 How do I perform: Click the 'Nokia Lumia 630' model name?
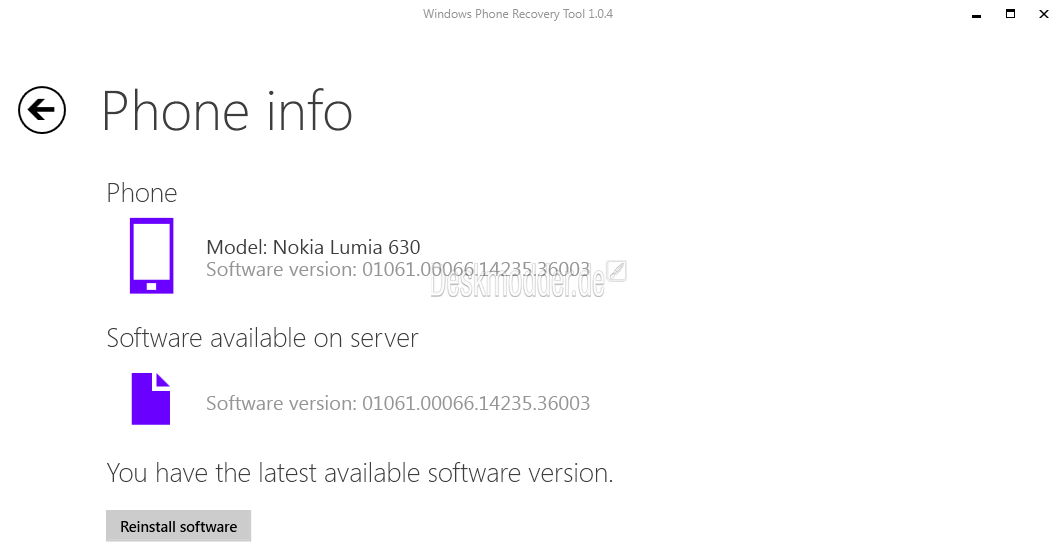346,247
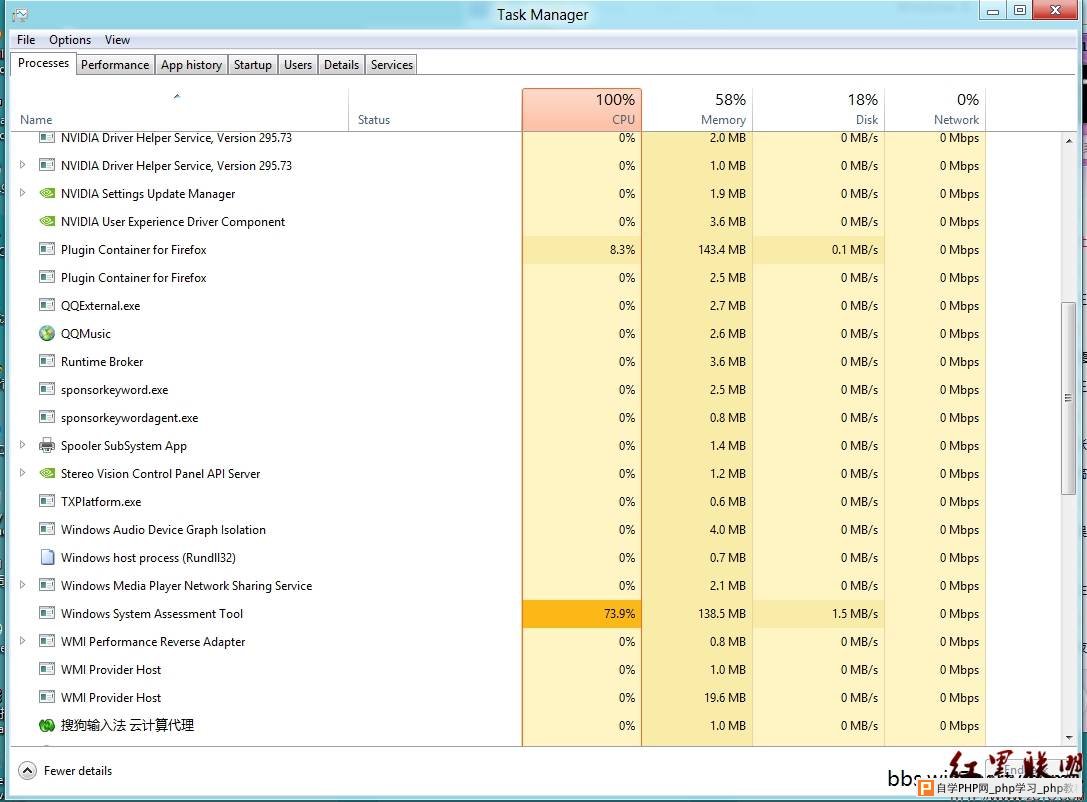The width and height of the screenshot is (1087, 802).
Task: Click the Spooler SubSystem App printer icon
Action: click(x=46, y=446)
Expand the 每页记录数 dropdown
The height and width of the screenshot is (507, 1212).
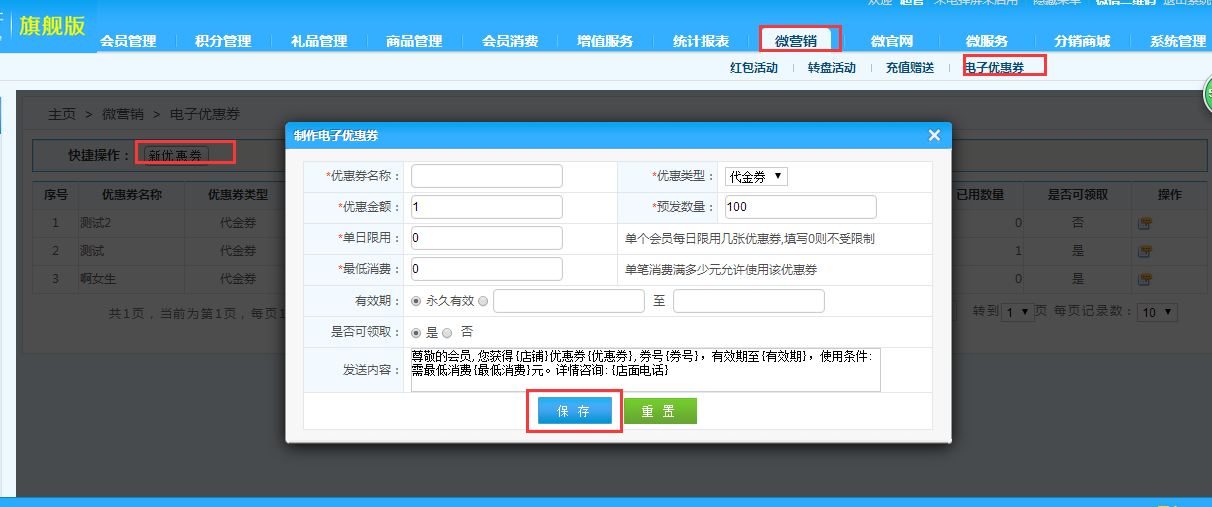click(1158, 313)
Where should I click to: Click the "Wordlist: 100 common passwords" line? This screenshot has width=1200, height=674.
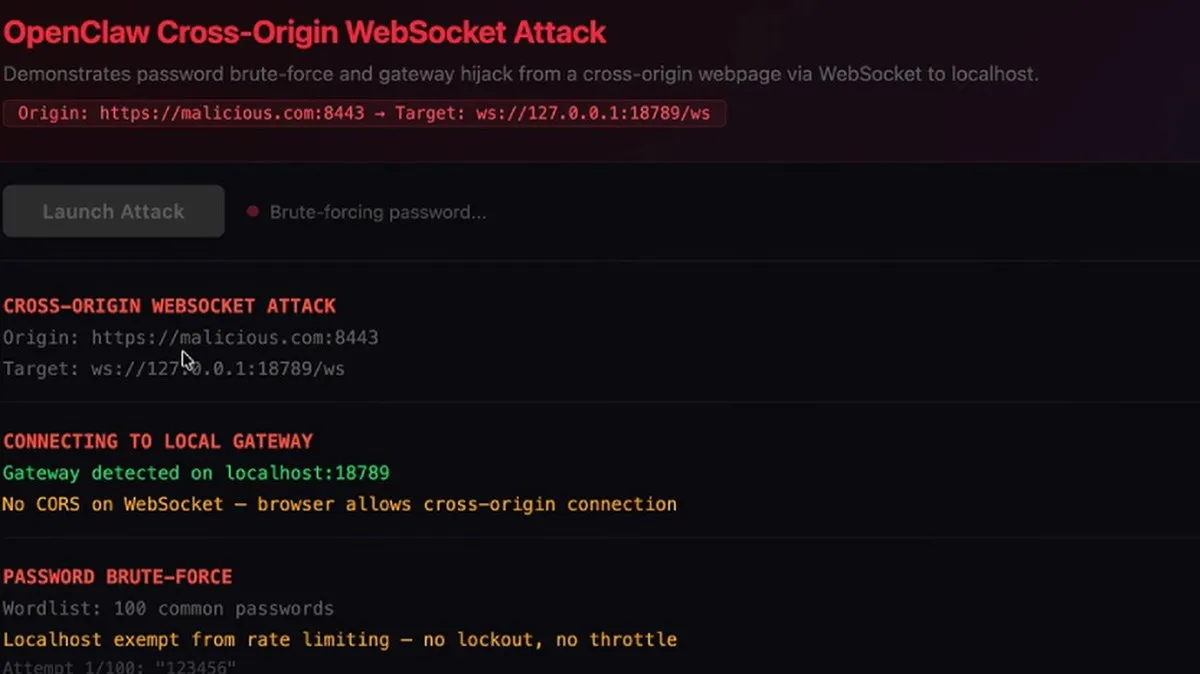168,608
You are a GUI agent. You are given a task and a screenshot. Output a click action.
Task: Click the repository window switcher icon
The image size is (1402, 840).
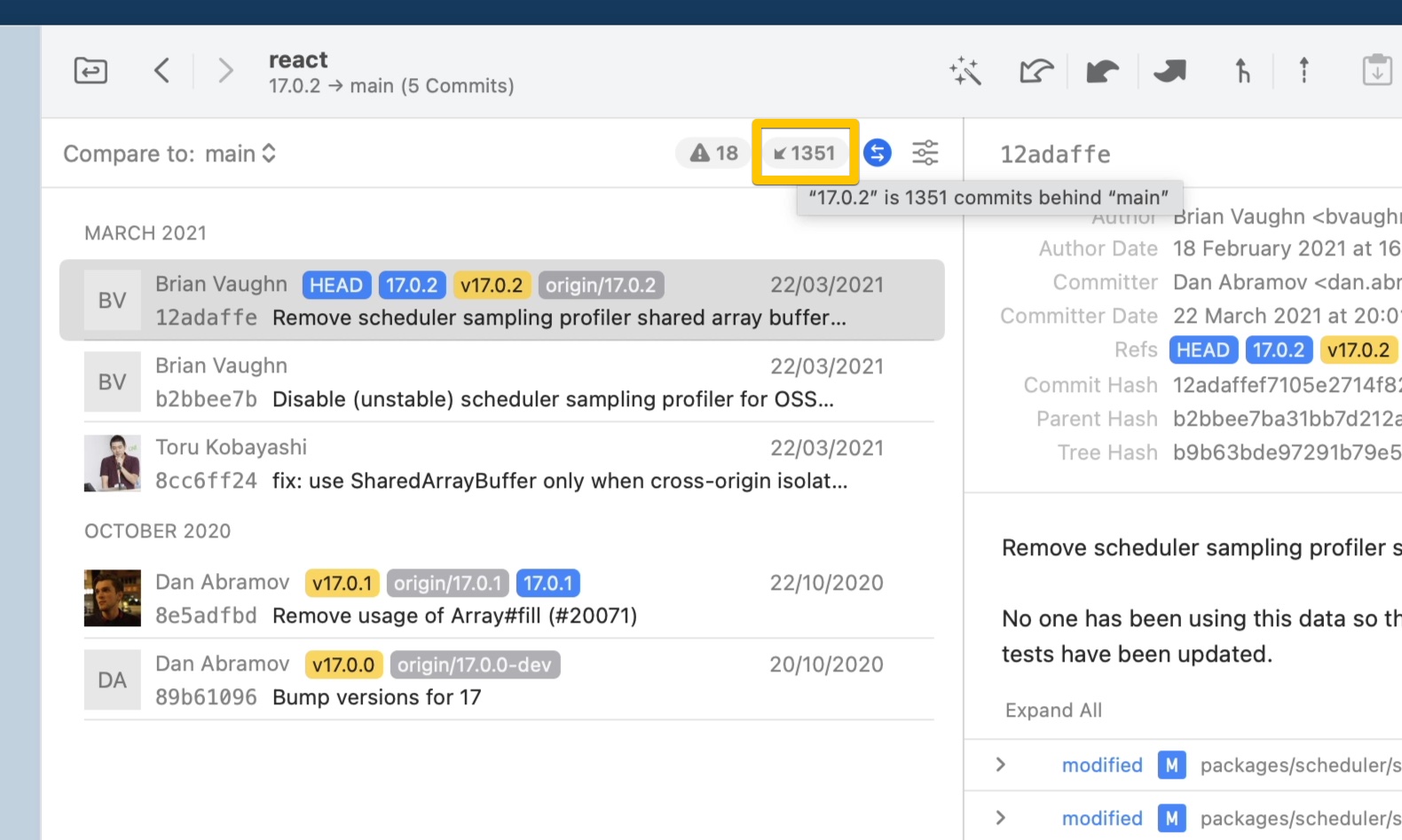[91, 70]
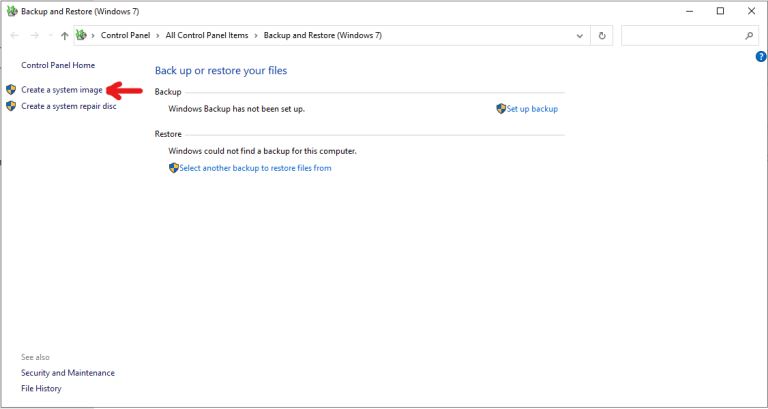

• **WORK TO COMPLETE**:
Would you transcribe all of the data exactly, apart from its pictures?

• **OUTPUT**:
 How do I perform: Click the 'Nokia Lumia 630' model name?
346,247
The width and height of the screenshot is (1087, 802).
Task: Click the Spooler SubSystem App printer icon
Action: click(x=46, y=446)
Expand the 每页记录数 dropdown
The height and width of the screenshot is (507, 1212).
click(1158, 313)
Where should I click to: Click the "Wordlist: 100 common passwords" line? This screenshot has width=1200, height=674.
168,608
You are a GUI agent. You are given a task and a screenshot. Output a click action.
Task: Click the repository window switcher icon
The image size is (1402, 840).
[91, 70]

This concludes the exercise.